New Law Not Expected to Stop Organ Crimes
Matas says that although the Chinese regime enacted legislation banning organ sales on July 1, there's no evidence that the new law is being enforced -- something that doesn't surprise Guo Guoting, a Chinese human rights lawyer now living in Canada.
Chinese authorities harassed Guo and closed his law firm over his defence of political dissidents and Falun Gong practitioners, and his criticisms of the communist regime on the Internet.
Guo says many laws in China are "only for show," and are never implemented. He says the new legislation was passed soon after the organ harvesting story initially broke in the West -- a tactic the regime used to create a perception that "they will control this kind of thing under law."
"They passed this so-called law, but actually it's just to deceive the international community, not to protect the people's rights."
NDP Deputy Human Rights Critic Wayne Marston says Canada should wait until Amnesty International and the UN are able to investigate the organ harvesting reports before using the Olympics as leverage. He believes that since China has become "more of a trading nation looking for partnerships in the world" Beijing may be more open to allowing investigators into the country than in the past.
Kilgour and Matas requested visas for their investigation in China but were refused.
The Falun Dafa Association of Canada (FDAC), a group that speaks for Falun Gong practitioners in Canada, has called on Ottawa to publicly condemn Beijing for the mass harvesting of organs and urge the Chinese regime to end the persecution of Falun Gong.
"Canada needs to end its policy of appeasement in the face of Communist China's human rights atrocities as soon as possible," says an FDAC statement.
Trade Ties
Speaking at an organ-harvesting seminar in New South Wales on Sunday, Kilgour said the fact that Canada and the U.S. have strong trade ties with China needn't be a deterrent to condemning that country for its poor human rights record.
Rabbi Bulka agrees.
"Every single country has to make a principled decision. It's true that trade may be jeopardized, but they have to ask themselves whether they want to trade with anyone who does something as heinous as this. And if they do, then there is a serious moral problem."

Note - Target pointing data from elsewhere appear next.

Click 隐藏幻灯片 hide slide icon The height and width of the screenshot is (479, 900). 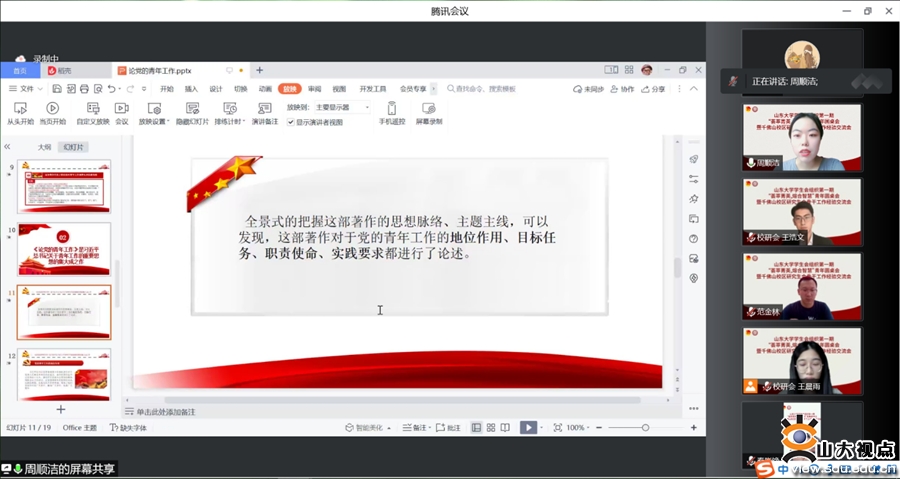tap(192, 108)
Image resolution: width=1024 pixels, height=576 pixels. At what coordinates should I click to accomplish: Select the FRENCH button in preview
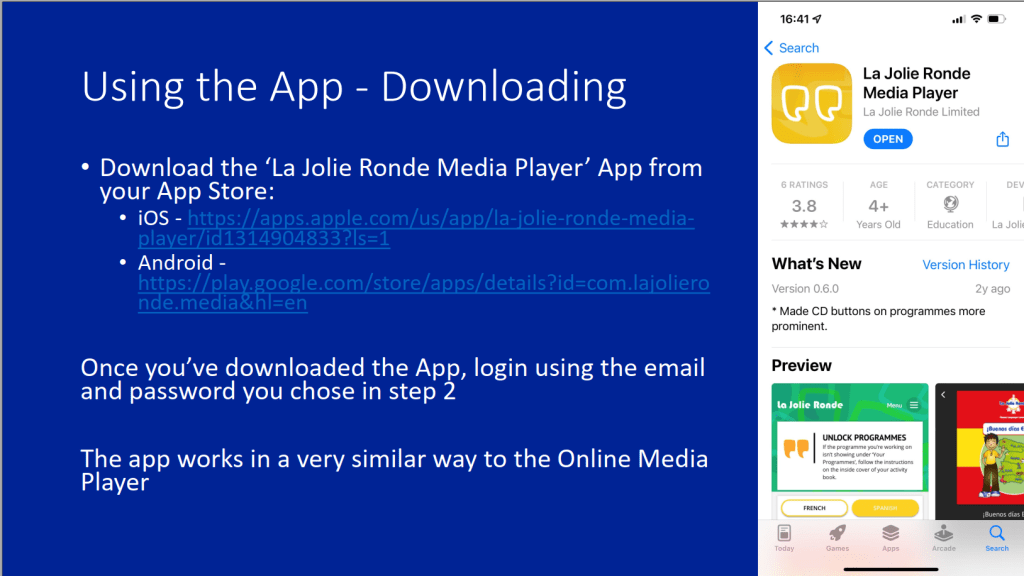click(x=813, y=508)
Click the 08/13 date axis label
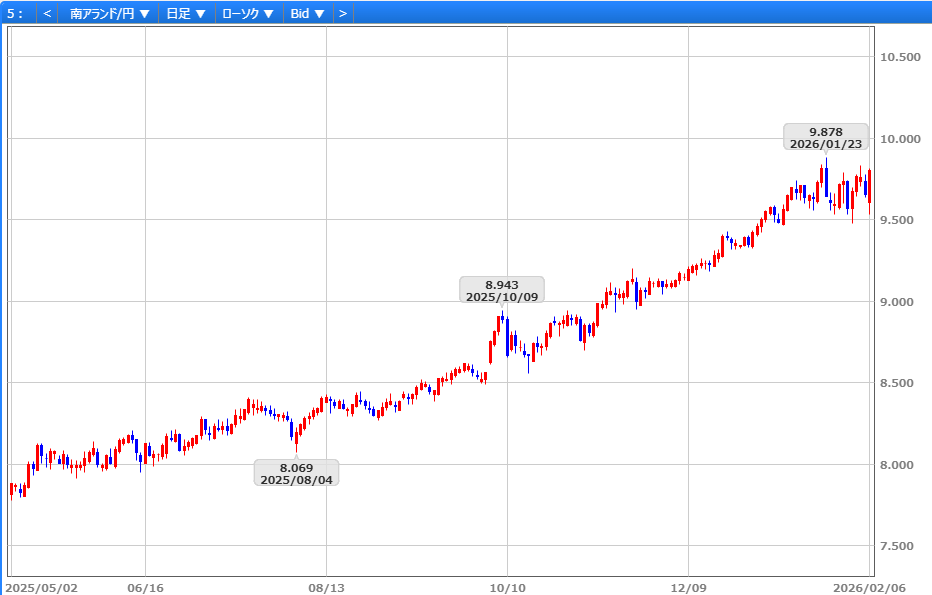Screen dimensions: 932x595 point(326,587)

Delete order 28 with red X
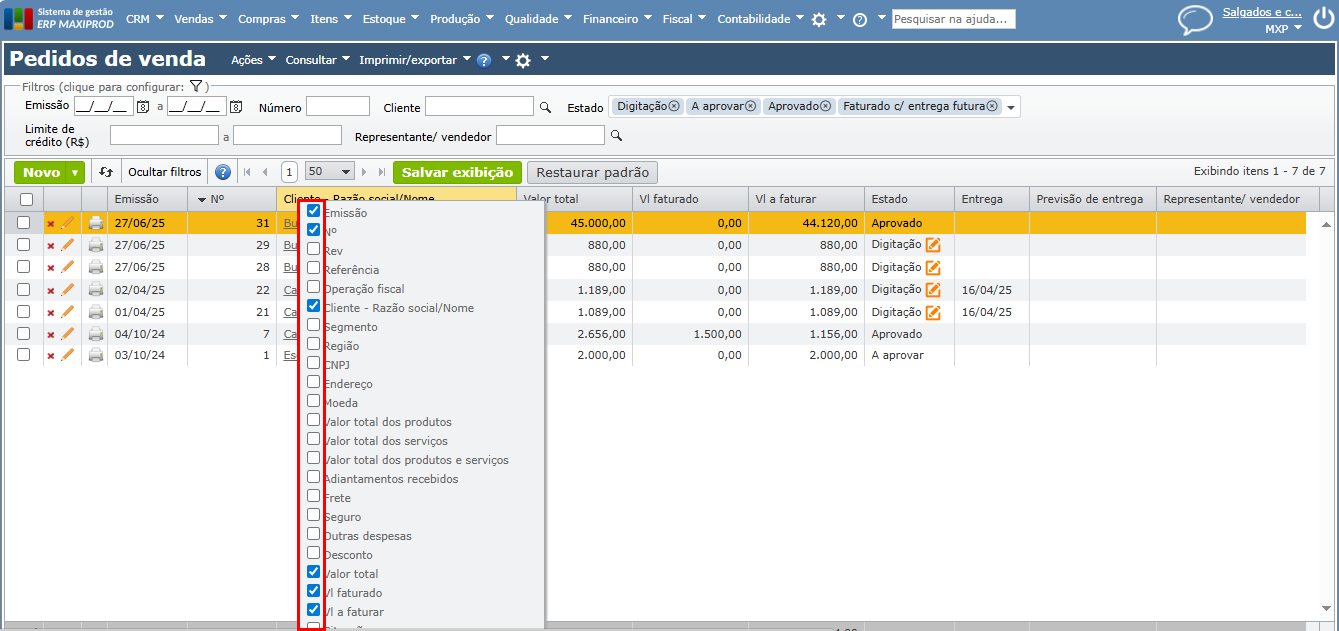(x=51, y=268)
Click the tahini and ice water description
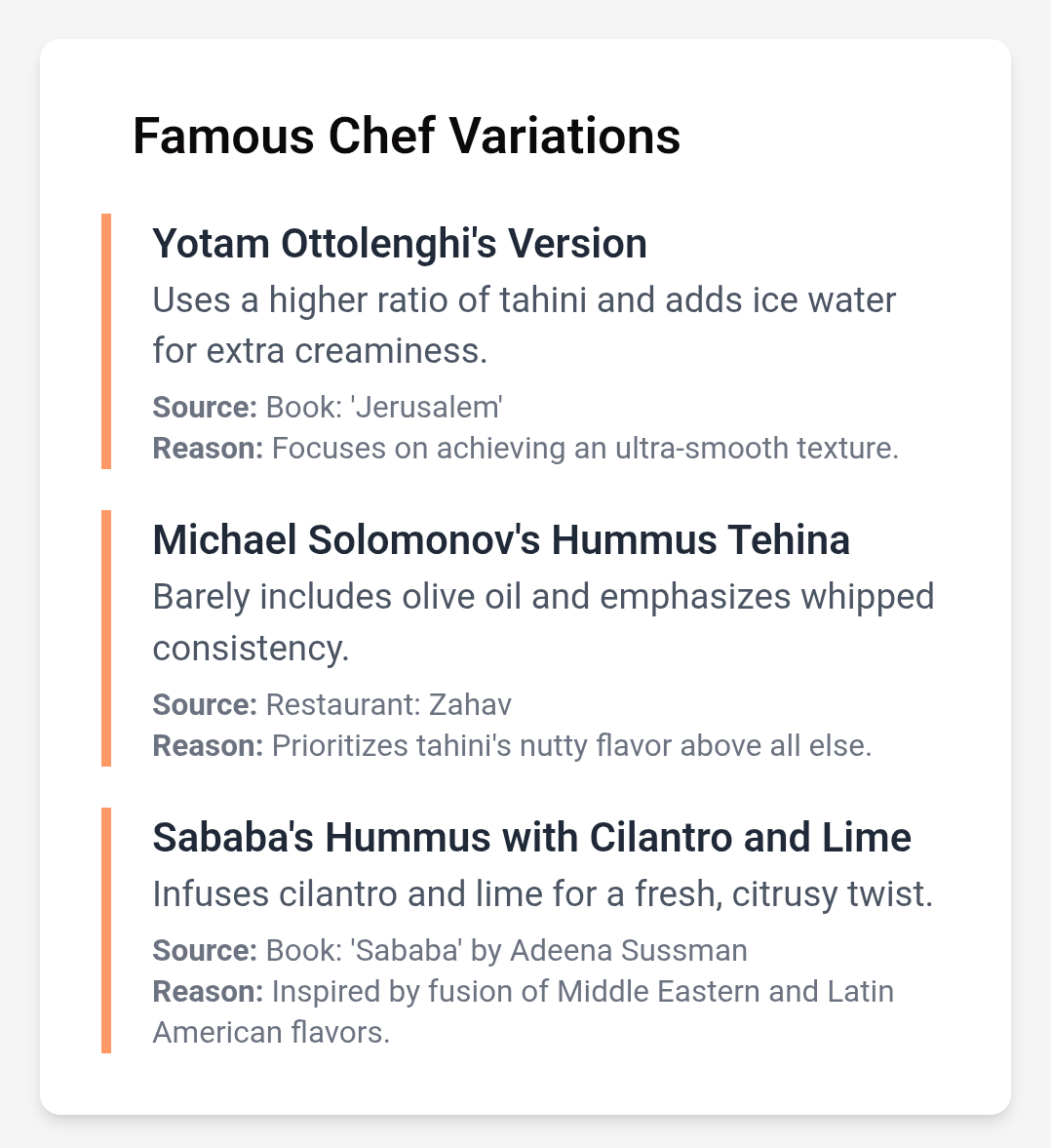 [x=524, y=325]
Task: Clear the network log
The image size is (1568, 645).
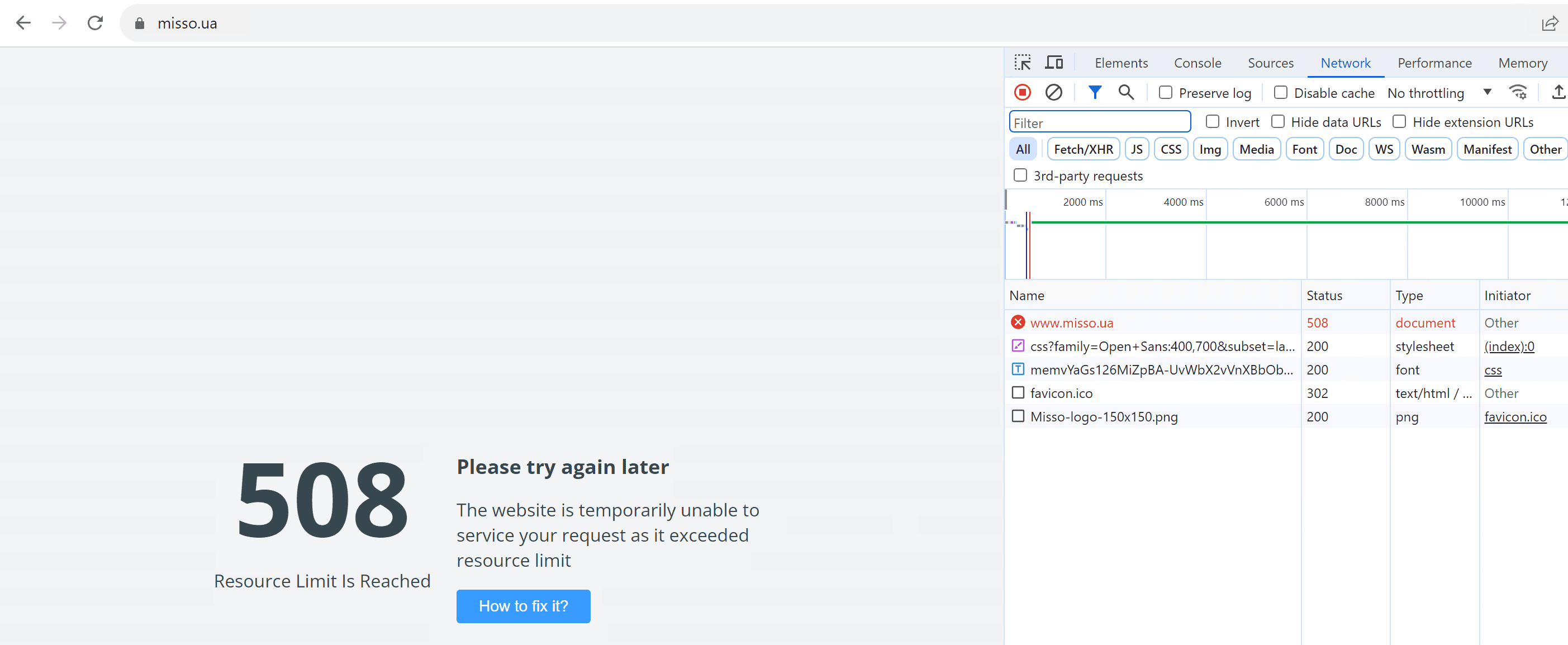Action: click(1054, 93)
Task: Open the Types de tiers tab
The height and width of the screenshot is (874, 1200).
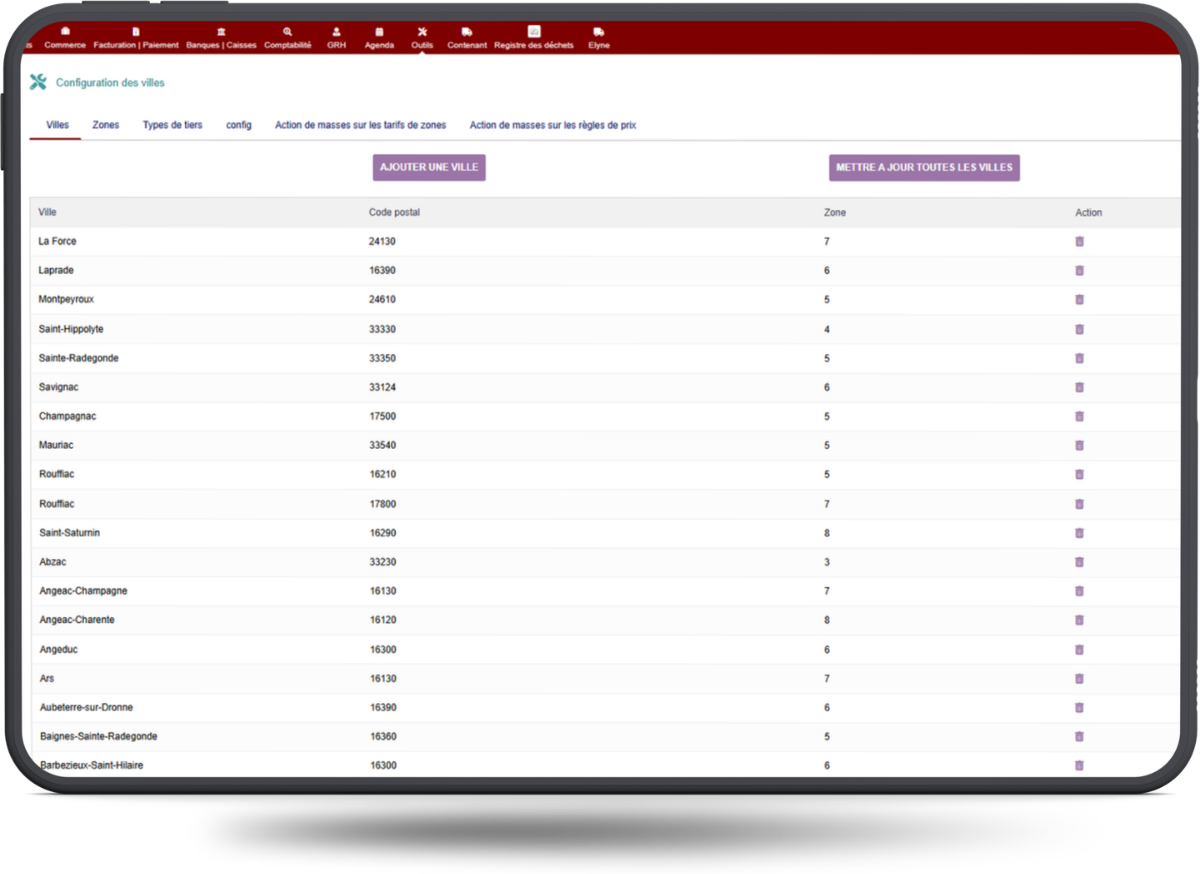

The U.S. National Kidney Foundation says unethical organ transplants should be condemned by the international transplantation community. The foundation released a statement saying it is "deeply concerned" about the findings of the Kilgour-Matas report and that it opposes any payment for organs because of the possibility for exploitation.
The China International Transplantation Network Assistance Centre advertised prices for organs on its website. The centre charges up to US$130,000 for a liver and US$62,000 for a kidney. Its website claims that organs -- including kidneys, lungs, and hearts -- can be found immediately, and that at least 5,000 kidney transplants are performed annually in China.
Bulka, a member of the Canadian Council for Transplantation and Donation, which advises Health Canada, says that if more people in Western countries were to donate their organs the scarcity would be alleviated, thereby eliminating the need for Canadians to travel abroad for transplants.
In the meantime, he believes the Canadian government will come through with a boycott on the Games "if the Chinese don't come clean."
"This situation is so serious that we need to use whatever muscle we have," says Bulka. "The Canadian government is seeking to corroborate the report, and based on the way they've been behaving up to now, I have full confidence they'll do the right thing."
Matas says new evidence is forthcoming in a follow-up report in October.